Presumptive Republican presidential candidate Donald Trump has named Indiana Gov. Mike Pence as his vice president. Pence is notable among social conservatives.
In 2008, as a congressman from Indiana, he was a recipient of the “Christian Statesman of the Year” award from the D. James Kennedy Center for Christian Statesmanship in Washington, D.C.
I had the privilege of doing a television interview for the broadcast ministry of Dr. D. James Kennedy in the same month as the historic 2010 midterm elections, which favored conservatives. Here are portions of that Nov. 30, 2010, interview. This is Mike Pence in his own words:
On the expansion of the executive branch
“I’m someone who believes that not only is this president off track, but I believe the presidency itself is off track. And I don’t think that that’s unique to this administration, although it’s been most exaggerated by the current occupant of the Oval Office. It’s my belief that when the founders designed the presidency, that it was principally about restraint. The chief executive of our national government was put into a position to be that advocate of the American people to essentially restrain the growth of government, to protect the rights and liberties of the people … to bring an attitude of a servant leader to the country.”
On the problem of judicial activism
“I think the purpose of the courts and every other branch of government is to practice faith with that written document as written, and that the very principle of limited government begins with believing that the founders meant what they said and said what they meant. Courts ought not to be in the business of legislating from the bench.”
“I think millions of Americans would find it offensive to know that the largest abortion provider in America is also the largest recipient of federal funding under Title 10.”
On repealing Obamacare
“I am of the view that House Republicans cannot rest until we repeal Obamacare lock, stock, and barrel. [Obamacare] is legislation that crosses a previously uncrossed constitutional line. It actually mandates that Americans purchase health insurance whether they want it or need it or not. … I just think it’s imperative that we scrap the bill and start over with health care reform that lowers the cost of health insurance without growing the size of government.”
On our national debt
“I think it is simply morally wrong to continue to pile a mountain range of debt on our children and grandchildren because we are unwilling to make the hard choices today to put our fiscal house in order. … We’re on the verge today of leaving our children and grandchildren a less prosperous America than the one that we were born into. And we cannot allow that to stand.”

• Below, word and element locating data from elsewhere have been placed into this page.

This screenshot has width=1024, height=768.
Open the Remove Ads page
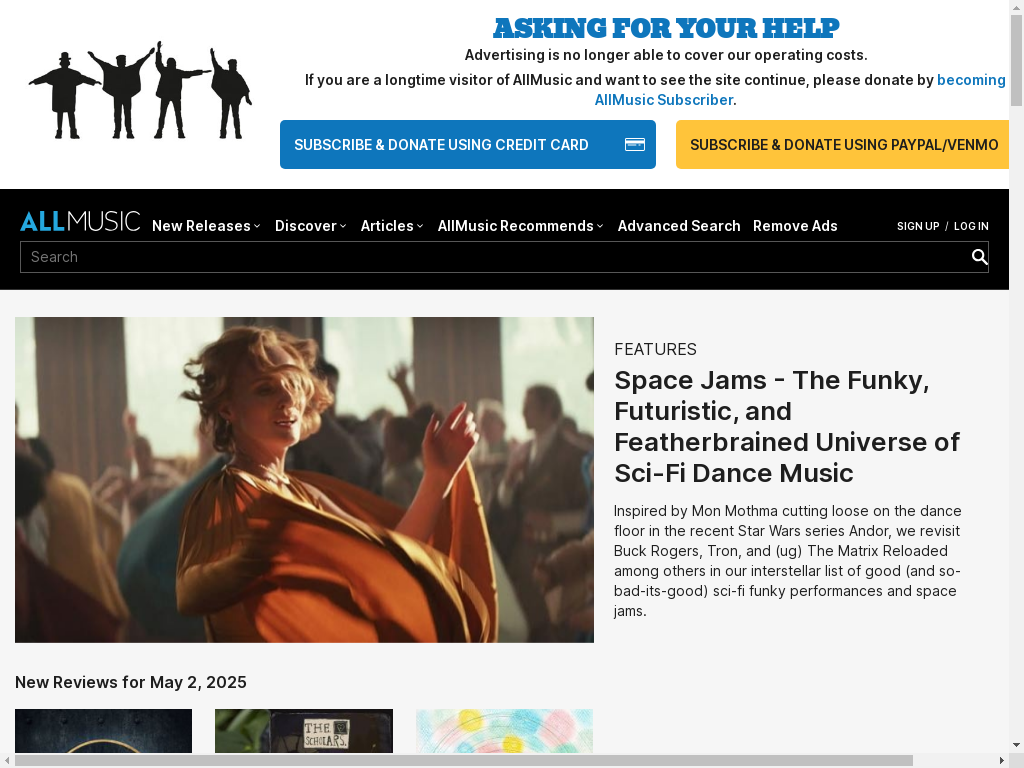[x=795, y=226]
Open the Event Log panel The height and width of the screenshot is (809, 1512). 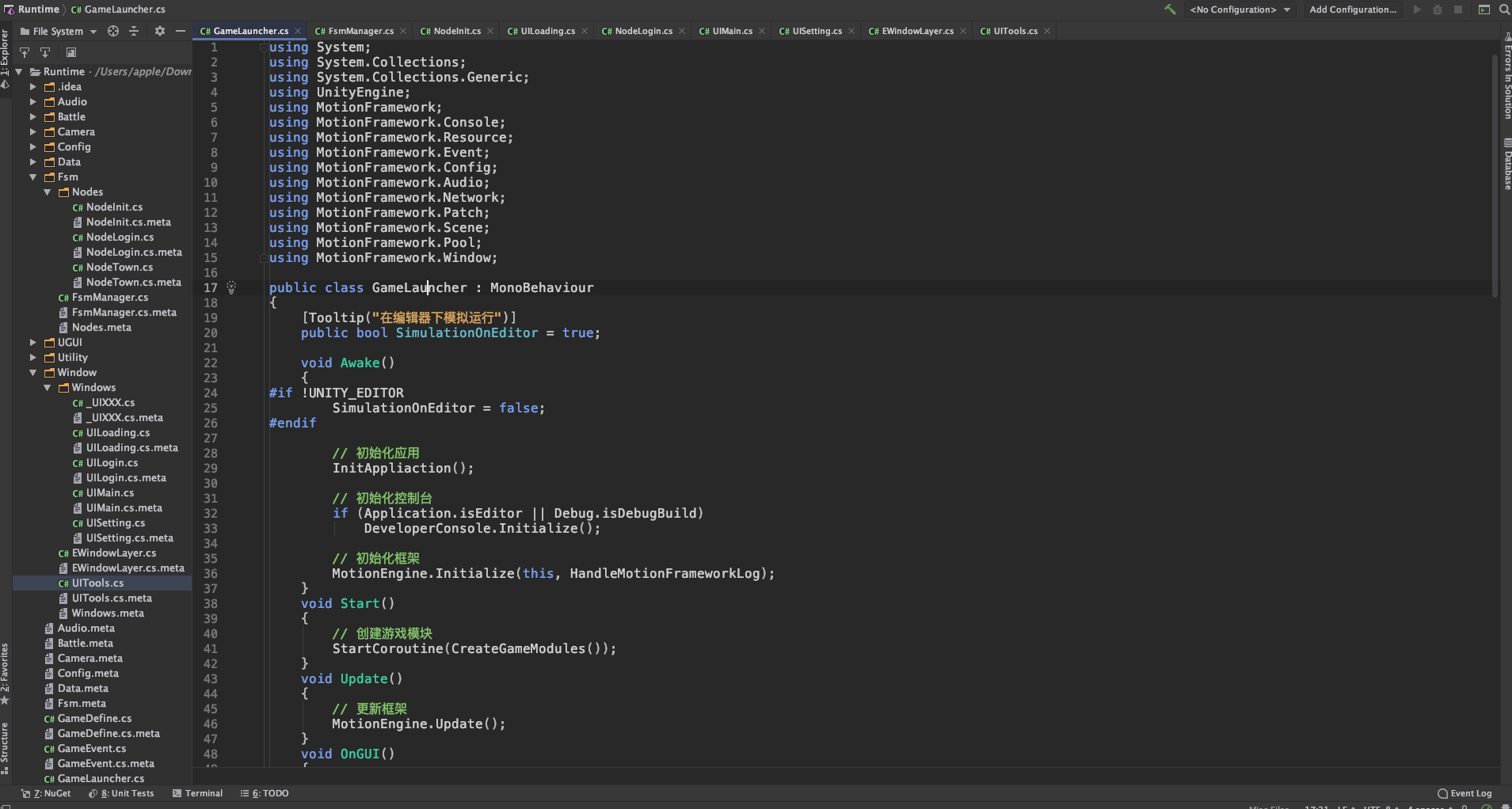(x=1467, y=792)
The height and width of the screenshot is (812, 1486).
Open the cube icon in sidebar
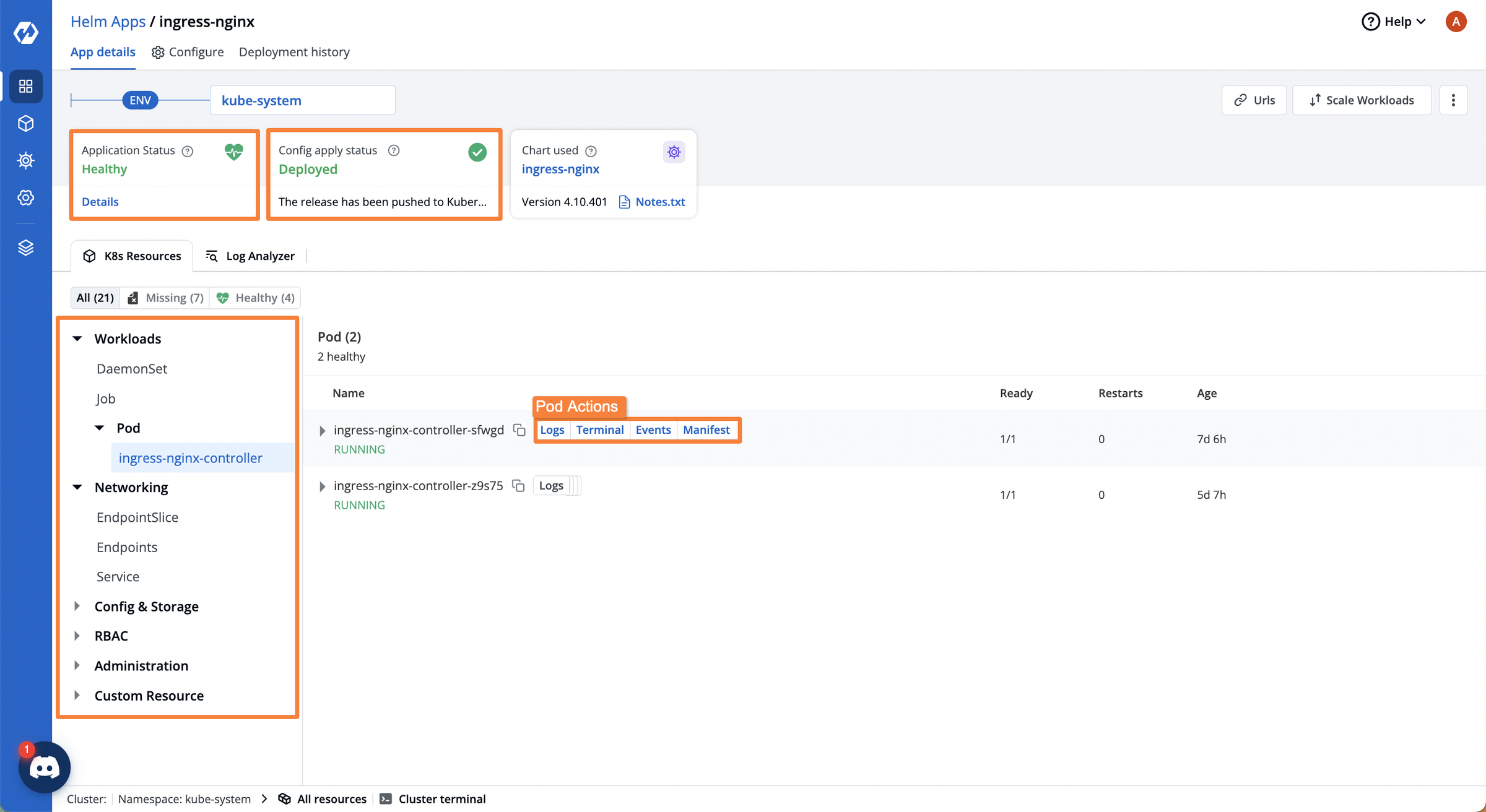tap(25, 123)
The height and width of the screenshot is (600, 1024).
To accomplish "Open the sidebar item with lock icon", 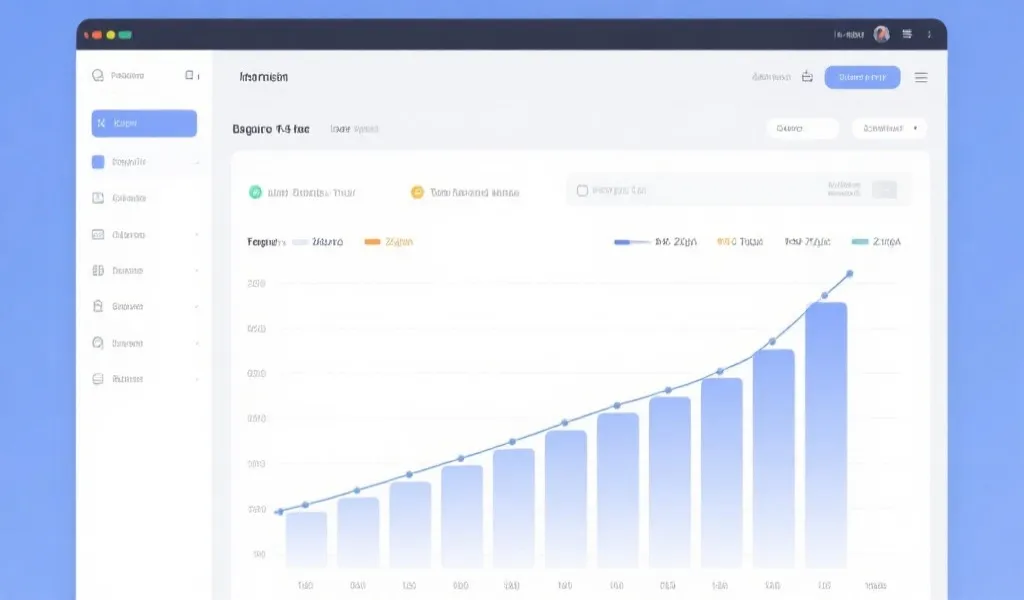I will pyautogui.click(x=98, y=306).
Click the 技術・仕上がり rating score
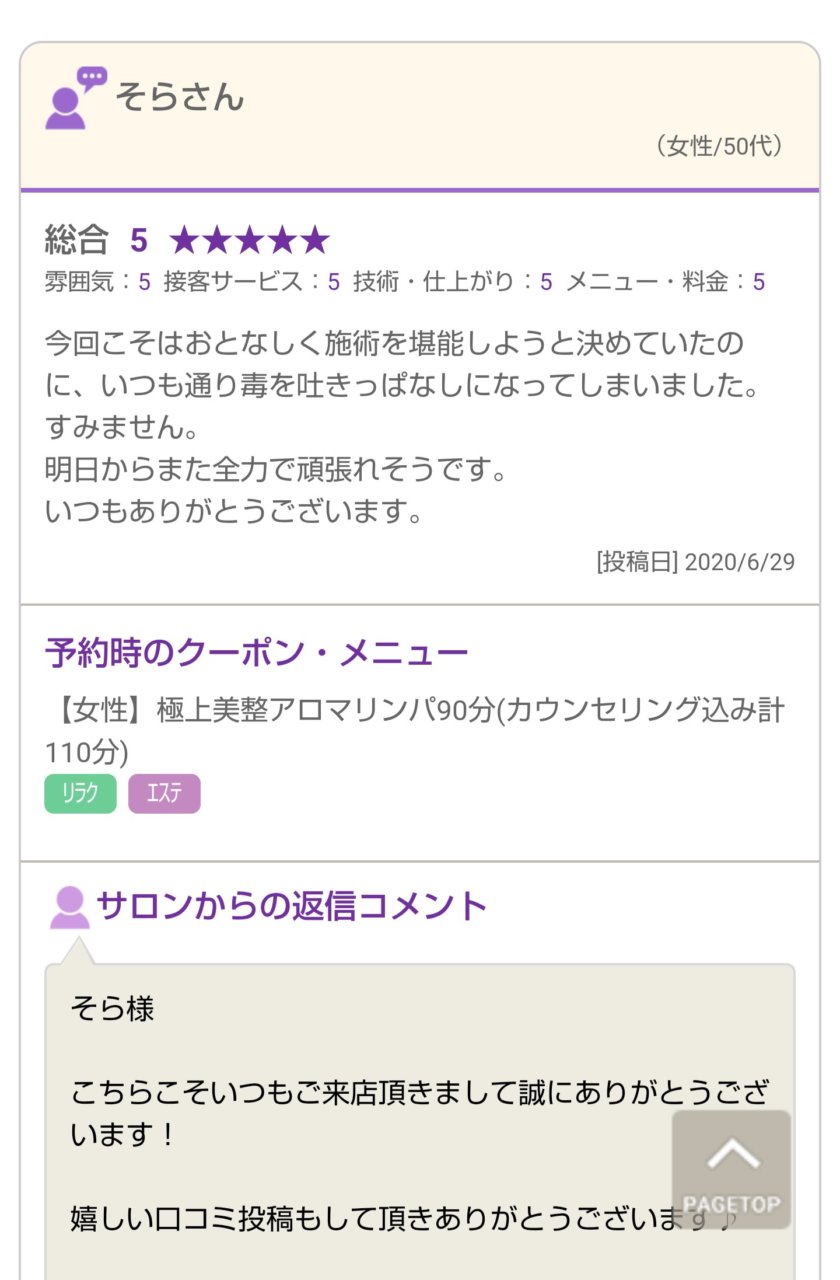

On America’s lurch toward socialism
“It’s my belief that as we look at America today, as we look at this struggling economy, there are people that [promote] the expansion of federal government under both political parties in recent years. And I think there is concern that we are moving farther and farther in the direction of a different kind of economy, more familiar among the social welfare state of Europe today.”
On the impact of socialism
“When I was 18 years old, I had the privilege of visiting then-occupied West Berlin. I traveled through Checkpoint Charlie with my brother. Now, West Berlin was this bristling city, it was bright and the stores were filled, the streets were bustling with people. In every sense in the late 1970s, it was a vibrant American city. And then we walked passed the tank traps and the barbed wire up to the Berlin Wall; and we went through Checkpoint Charlie, passed the glare of the East German guards and we walked into East Berlin, which was a completely different place. Gone were the bright lights of West Berlin, and replacing them was the drab grey leftover remains of a hollowed out East Berlin. It was an extraordinary moment in my life. The cars were vintage 1950s; everyone seemed to be wearing the same colorless apparel. And I saw for the first time in my life as a young man of 18 years the difference between the products of a free-market society and a socialist state-controlled economy. It was a bright line contrast. And where I see America today is I think we’re on that wall between east and west.”
“At the end of the day, we’ve got to embrace policies and elect leaders who are willing to lead our country back to the principles of limited government, personal responsibility, of free market, entrepreneurial capitalism. And if we do that, then I believe we’ll have a balanced future.”